Data for this exercise =>
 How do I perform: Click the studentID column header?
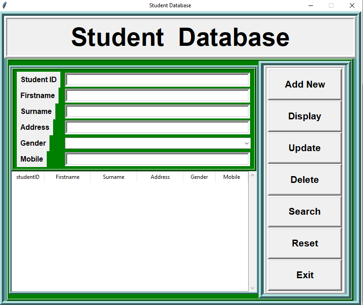pos(28,177)
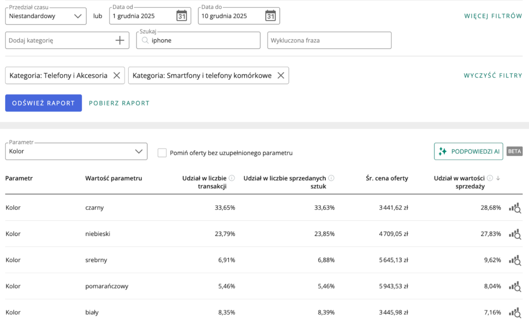This screenshot has height=324, width=529.
Task: Click the 'Wykluczona fraza' input field
Action: [329, 40]
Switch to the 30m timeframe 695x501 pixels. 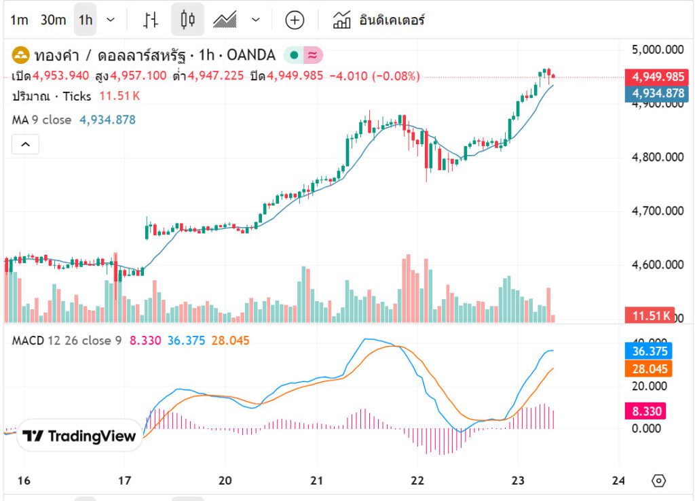(x=53, y=20)
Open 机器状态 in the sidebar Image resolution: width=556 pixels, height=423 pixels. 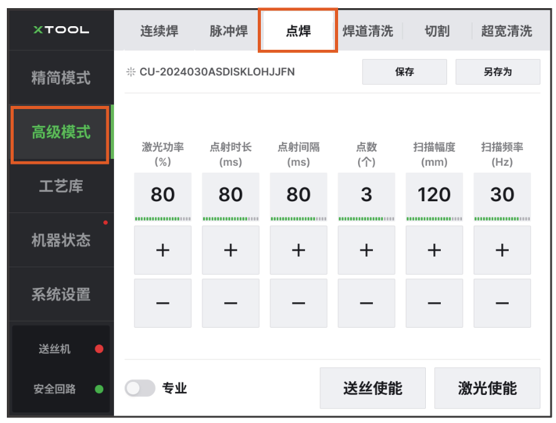click(61, 240)
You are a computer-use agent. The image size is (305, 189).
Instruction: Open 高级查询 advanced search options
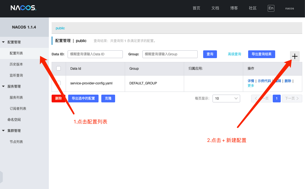pos(234,54)
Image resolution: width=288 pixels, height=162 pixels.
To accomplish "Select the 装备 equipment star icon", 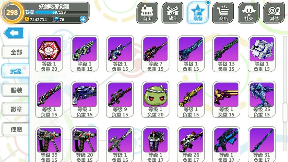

Requirements =>
Rewrite the rows above from the line containing "Image resolution: width=288" through the last row, changing "pixels" to "px" and keeping everything else the same. Omit the pictures from your output.

Solution for this task =>
Image resolution: width=288 px, height=162 px.
To accomplish "Select the 装备 equipment star icon", 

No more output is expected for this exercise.